- **Task goal**: Please reproduce the material word for word, starting at the line that contains "Given: Click the Ignore button" and stopping after the line that contains "Looking at the screenshot, I should 113,775.".

- **Provided data**:
# # #

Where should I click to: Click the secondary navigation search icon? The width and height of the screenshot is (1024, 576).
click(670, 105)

# # #

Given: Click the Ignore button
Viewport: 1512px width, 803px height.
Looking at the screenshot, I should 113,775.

# # #

- **Response**:
Given: Click the Ignore button
Viewport: 1512px width, 803px height.
Looking at the screenshot, I should 113,775.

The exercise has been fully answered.